Almost everything on a recent visit to a Democracy Prep charter was highly disciplined. Students spoke only when their teachers allowed them. They could lose points for talking out of turn, or chatting in the halls between classes.
Democracy Prep is among several charter networks with a “no excuses” philosophy. Like other charter schools the days are long, running from 7:45 a.m. to 5:15 p.m., and the academics rigorous. But there is also a culture of discipline that can cut both ways. In some schools, and with some families, the tough approach has worked well while for others it has prompted students to leave….
“No excuses means that there’s no excuse for our kids not being successful in the college of their choice and a life of active citizenship,” said Seth Andrew, founder and Superintendent of Democracy Prep….
“Active citizenship” is wrapped into the school curriculum, classroom instruction and regular activities in the community. As the evaluation report said (for full report, click “download publication”):
Democracy Prep encourages civic behavior in students through a variety of curricular and experiential means, including visiting legislators, attending public meetings, testifying before legislative bodies, and discussing influential essays on civics and government. Each election day students participate in a “Get Out the Vote” campaign. Students receive tee-shirts and pamphlets with the slogan “I Can’t Vote, but You Can!” and canvass highly frequented street corners to distribute the message…. As seniors, students enroll in a capstone course in which they develop a “Change the World” project to investigate a real-world social problem, design a method for addressing the issue, and implement their plan….
The clearest indicators of Democracy Prep’s success in promoting civic engagement are the extent to which its students register to vote and participate in elections after they reach age 18. In this report, we measure the impact of Democracy Prep on the key civic outcomes of voter registration and participation in elections. We use Democracy Prep’s randomized admissions lotteries to conduct a gold standard experimental analysis that distinguishes Democracy Prep’s effect from the effects of families, students, and other outside factors….
Does concentrating on civic engagement in such “no excuses” schools, then, –where behavioral rules are strictly enforced and teachers’ direct instruction dominate–make a difference in Democracy Prep’s graduates’ behavior in registering to vote and actually voting?
According to an independent evaluation released recently, the answer is “yes.”
Two key findings are:
- We find a 98 percent probability that enrolling in Democracy Prep produced a positive impact on voter registration, and a 98 percent probability that enrolling produced a positive impact on voting in the 2016 election.
- Democracy Prep increases the voter registration rates of its students by about 16 percentage points and increases the voting rates of its students by about 12 percentage points.
Yes, this is only study of Democracy Prep’s outcomes on actual civic participation. And, yes, again the positive effects on adult graduates behavior in registering and voting in an election is one striking outcome but how many served on juries, participated in community organizations, ran for local office, met with neighborhood and city officials, wrote letters, etc. –remain unmeasured outcomes for these alumni.

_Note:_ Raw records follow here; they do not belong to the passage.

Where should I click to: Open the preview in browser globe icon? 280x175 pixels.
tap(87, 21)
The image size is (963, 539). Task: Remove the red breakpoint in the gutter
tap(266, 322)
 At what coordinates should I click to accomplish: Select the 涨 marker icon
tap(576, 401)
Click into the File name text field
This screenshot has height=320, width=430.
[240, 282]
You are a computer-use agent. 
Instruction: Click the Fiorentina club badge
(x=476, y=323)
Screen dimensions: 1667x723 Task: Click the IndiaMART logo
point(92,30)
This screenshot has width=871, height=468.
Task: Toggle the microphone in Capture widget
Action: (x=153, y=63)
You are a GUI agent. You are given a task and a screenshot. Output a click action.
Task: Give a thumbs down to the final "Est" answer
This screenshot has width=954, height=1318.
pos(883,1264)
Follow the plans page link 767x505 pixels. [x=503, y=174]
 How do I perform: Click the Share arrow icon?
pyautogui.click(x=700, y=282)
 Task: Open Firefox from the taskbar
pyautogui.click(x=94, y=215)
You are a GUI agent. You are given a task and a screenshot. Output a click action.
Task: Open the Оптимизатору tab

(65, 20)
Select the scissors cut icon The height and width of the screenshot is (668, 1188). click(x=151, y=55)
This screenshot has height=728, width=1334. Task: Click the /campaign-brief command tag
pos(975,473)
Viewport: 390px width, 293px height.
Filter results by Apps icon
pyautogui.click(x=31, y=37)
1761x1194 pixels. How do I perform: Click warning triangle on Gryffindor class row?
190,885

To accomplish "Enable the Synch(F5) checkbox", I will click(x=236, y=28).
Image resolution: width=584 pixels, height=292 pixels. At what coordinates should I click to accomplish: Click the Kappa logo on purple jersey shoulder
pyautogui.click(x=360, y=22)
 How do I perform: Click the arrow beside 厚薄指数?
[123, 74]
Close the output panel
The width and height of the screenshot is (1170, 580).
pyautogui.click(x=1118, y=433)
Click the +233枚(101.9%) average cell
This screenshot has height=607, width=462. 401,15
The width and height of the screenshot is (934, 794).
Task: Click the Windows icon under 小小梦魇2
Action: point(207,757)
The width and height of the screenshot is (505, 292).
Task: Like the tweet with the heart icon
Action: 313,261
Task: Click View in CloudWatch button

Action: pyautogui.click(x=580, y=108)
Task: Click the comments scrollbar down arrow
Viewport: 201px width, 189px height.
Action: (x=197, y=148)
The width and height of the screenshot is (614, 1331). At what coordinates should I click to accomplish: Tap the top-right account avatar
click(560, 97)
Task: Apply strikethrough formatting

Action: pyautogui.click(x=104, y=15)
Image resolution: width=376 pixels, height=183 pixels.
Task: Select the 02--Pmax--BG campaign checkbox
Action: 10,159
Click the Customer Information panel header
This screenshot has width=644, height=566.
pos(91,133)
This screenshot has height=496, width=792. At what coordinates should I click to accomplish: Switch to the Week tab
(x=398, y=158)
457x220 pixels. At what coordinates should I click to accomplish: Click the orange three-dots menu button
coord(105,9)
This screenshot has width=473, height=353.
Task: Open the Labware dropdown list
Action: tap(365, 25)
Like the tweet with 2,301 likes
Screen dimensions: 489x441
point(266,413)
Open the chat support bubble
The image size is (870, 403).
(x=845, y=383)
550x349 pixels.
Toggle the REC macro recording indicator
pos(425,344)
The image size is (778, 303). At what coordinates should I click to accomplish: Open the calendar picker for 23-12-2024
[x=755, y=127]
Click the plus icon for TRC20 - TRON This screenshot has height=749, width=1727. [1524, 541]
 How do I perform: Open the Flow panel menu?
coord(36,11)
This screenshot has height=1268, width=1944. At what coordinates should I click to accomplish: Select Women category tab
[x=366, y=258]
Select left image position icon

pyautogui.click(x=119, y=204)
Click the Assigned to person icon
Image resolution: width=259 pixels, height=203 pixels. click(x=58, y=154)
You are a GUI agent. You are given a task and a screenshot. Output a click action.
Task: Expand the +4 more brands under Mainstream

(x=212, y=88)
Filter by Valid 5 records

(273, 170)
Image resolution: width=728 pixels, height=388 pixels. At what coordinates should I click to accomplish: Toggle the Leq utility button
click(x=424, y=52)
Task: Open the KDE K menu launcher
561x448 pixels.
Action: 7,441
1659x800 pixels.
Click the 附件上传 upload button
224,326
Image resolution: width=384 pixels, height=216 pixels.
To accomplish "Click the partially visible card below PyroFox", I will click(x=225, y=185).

I also was puzzled by the contradiction between the ‘no excuses” regime in the school and the lack of efforts to introduce democratic practices into classroom and school cultures. Life in school, as Dewey’s Lab School and other similar schools over the past century have shown can have strong student participation and voice. Yet in such “no excuse” schools without such student voice and participation, there were positive outcomes in registering to vote and actual voting. I wonder how those past and present progressive educators would explain this apparent contradiction.